Reading passage:
** BEGIN **

It certainly makes sense for the equivalent writings ᨲᩩᩴ and ᨲᩩᩙ of /tuŋ/ to have parallel spellings. Storing the final consonant before the vowel (/u/) is not nice, but that's your preferred solution for final consonants in general.

Richard57 avatar Dec 10 '19 20:12 Richard57

  1. Rahaam. Looking at the preceding -aa vowel with a rahaam over it, the rahaam following the tone and consonant is, OK not entirely clearly, not over the -aa. In the wider example of the text this is from (which shows lots of rahaams), the rahaam is always top right. And there is an example of a tone mark to the right of the rahaam as well. I do apologise for that oversight. IMG_20191210_105713753~2 I still don't consider that it calls for rahaam to change order from FAbv.

  2. Lao use of U+1A62 as mai sat or mai kak (if I understand correctly). Again, if I understand correctly, the text itself is ambiguous in that one cannot tell purely from shape or position which is being used. One has to use knowledge of the language. Therefore, we do not expect that the encoding will disambiguate them. But I may have completely misunderstood you on this.

  3. I really like this idea of handling the few characters that can ambiguously act as vowels or finals or whatever, as you present. BTW the rahaam ambiguity is only resolved by this if there is no tone mark, but it's not important. Let's work with your idea a bit. Let's say we do that. But, or in addition, we take the principle that for a visual, fixed order, encoding, it doesn't actually matter what the order is, so long as it is defined and bases are bases. This means we could take the new combined set of VAbv/FAbv and move it all over to before VBlw and keep the USE happy. But there are clearly some characters which are never going to be in VAbv and would be silly to move over. These we can move back into FAbv. This is in effect what I have done.

** END **

Material:
** BEGIN **

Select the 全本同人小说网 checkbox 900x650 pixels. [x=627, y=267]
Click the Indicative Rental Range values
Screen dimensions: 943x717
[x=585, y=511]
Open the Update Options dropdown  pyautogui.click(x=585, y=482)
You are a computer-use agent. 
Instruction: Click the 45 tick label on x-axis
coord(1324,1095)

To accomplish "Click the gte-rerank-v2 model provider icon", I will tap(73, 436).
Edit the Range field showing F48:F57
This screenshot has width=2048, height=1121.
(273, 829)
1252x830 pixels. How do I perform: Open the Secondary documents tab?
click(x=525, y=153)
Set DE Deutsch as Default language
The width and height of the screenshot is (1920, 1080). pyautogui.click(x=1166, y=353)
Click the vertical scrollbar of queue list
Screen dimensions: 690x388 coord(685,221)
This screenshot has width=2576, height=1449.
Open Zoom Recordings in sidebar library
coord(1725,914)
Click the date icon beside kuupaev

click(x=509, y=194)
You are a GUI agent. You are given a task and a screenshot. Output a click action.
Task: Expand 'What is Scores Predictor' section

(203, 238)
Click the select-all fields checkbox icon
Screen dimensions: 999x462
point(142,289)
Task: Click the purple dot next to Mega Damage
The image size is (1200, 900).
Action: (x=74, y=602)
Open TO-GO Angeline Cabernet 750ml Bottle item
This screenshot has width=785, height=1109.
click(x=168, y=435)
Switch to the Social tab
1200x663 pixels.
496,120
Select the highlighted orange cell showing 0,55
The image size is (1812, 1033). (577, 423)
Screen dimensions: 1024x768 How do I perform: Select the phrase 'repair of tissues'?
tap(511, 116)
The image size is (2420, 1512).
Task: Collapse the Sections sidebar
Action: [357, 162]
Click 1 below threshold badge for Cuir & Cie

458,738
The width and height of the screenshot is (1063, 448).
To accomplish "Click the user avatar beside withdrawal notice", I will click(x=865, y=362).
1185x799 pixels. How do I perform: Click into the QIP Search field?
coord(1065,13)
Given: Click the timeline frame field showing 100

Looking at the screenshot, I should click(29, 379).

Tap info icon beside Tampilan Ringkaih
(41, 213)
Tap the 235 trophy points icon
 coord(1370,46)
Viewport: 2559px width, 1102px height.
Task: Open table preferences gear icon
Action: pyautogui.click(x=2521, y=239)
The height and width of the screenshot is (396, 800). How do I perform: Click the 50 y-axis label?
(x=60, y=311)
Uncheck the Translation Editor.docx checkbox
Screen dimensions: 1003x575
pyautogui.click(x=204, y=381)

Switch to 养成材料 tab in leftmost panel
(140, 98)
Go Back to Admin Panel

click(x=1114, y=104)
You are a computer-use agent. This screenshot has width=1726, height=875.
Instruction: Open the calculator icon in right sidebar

** END **

Tasks to carry out:
- 1) From the forum excerpt on encoding, print the part that opens with the words containing "It certainly makes" and closes with "order from FAbv.".
- 2) In the forum excerpt on encoding, where does the rahaam always appear in the wider example that the text comes from?
- 3) Do these statements agree with the forum excerpt on encoding? Answer yes or no for each, and quote the words that decide it.
(a) The writer finds it nice to store the final consonant before the vowel /u/.
(b) In Lao use, the shape or position of U+1A62 shows whether it is mai sat or mai kak.
(c) The proposed idea resolves the rahaam ambiguity only when there is no tone mark.

Answers per task:
- 1)
It certainly makes sense for the equivalent writings ᨲᩩᩴ and ᨲᩩᩙ of /tuŋ/ to have parallel spellings. Storing the final consonant before the vowel (/u/) is not nice, but that's your preferred solution for final consonants in general.

Richard57 avatar Dec 10 '19 20:12 Richard57

  1. Rahaam. Looking at the preceding -aa vowel with a rahaam over it, the rahaam following the tone and consonant is, OK not entirely clearly, not over the -aa. In the wider example of the text this is from (which shows lots of rahaams), the rahaam is always top right. And there is an example of a tone mark to the right of the rahaam as well. I do apologise for that oversight. IMG_20191210_105713753~2 I still don't consider that it calls for rahaam to change order from FAbv.

- 2) Top right.

- 3)
(a) No: "Storing the final consonant before the vowel (/u/) is not nice"
(b) No: "one cannot tell purely from shape or position which is being used"
(c) Yes: "the rahaam ambiguity is only resolved by this if there is no tone mark"